What I loathe about the reaction to the match is the Scottishness of wanting to throw a veil over it. This is the same mentality that gave the US prohibition. Instead of demanding we all grow up, they actually want to infantilise the nation. Old Firm matches cause crime, so let's ban the Old Firm.
But domestic abuse happens well away from the grounds, the fans who attend these matches have a choice: they can shout, which is fine, or they can hit someone with a bottle, which is not fine. Those that do the latter deserve all they get. But they that in Buchanan Street at closing time almost as often as after a football match.
The thought of which brings me to the stats. They tell us that a Saturday Old Firm match will result in 225 or so arrests in Glasgow. What they often fail to mention is that a normal Saturday night will result in 180 or so. I'm not statistician, but is the difference all that great, considering the significance of the event and the large numbers of people it attracts to the grounds and to the pubs?
Because that is the issue: the drinking. Not the football. As long as we call it football, and indeed, as long as we call it sectarianism, we are not actually doing anything about it. But strangely enough, I don't hear the police calling for a ban on pubs? When the chairman of the company which makes Tennents Lager comes out and says sorry, then we might be getting somewhere.
In one sense I would love it if the match was banned. Or rather, I would love it if they allowed the clubs to leave Scotland. The league doesn't work anyway, the clubs are too imbalanced, and Celtic and Rangers would flourish in a British league. In such a context the clubs would only have to play each other twice a year, leaving us with half the problem.

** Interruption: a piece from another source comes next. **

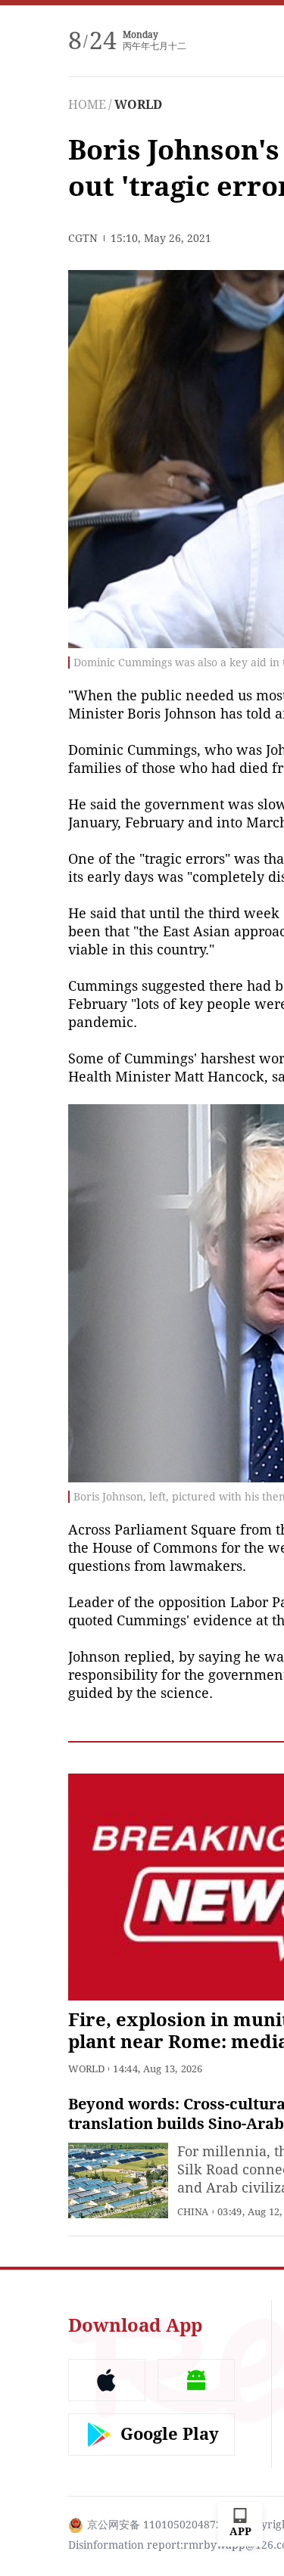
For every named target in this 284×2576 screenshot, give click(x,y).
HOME (87, 105)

I don't think you can justify this behaviour just because it's happened before. I do think it projects a bad image of Scotland and that must have a bearing on for example tourism and the decision whether to allocate big events (eg Commonwealth Games) or job contracts. My father would never dream of holidaying in Ireland because of the troubles there- not a safety thing but rather a distaste for anywhere where people behave badly. I know many people who do look pejoratively on these instances and sneer at us living north of the Border. It's bad enough the players misbehaving but it is worse when the management get ugly too. Make The Old Firm pay for the policing and fine them for the aftermath and they'll soon come up with a solution. Maybe it is political bandwagonning but I do think bigger questions need raised about our society and its tolerance of sectarianism, heavy drinking, bigotry and domestic abuse. Like it or not these two clubs are at the centre of these fixtures and the ensuing bad behaviour and if they can't help improve matters maybe they should be banned. They did that with the Home Nations matches so why not these?
ReplyDeleteNo I wouldn't condone the behaviour, but I would want them to see it in context. And the image issue is overblown: to respond to your point about Northern Ireland, it was in a state of war. The example has been cited a couple of times about a match in Brazil the same week as the Old Firm which resulted in all 22 players and all the subs being shown a red card. Now that is bad behaviour.
ReplyDeleteAnd yes, I do think Salmond is guilty of political grandstanding. I don't think he knows how to do anything else.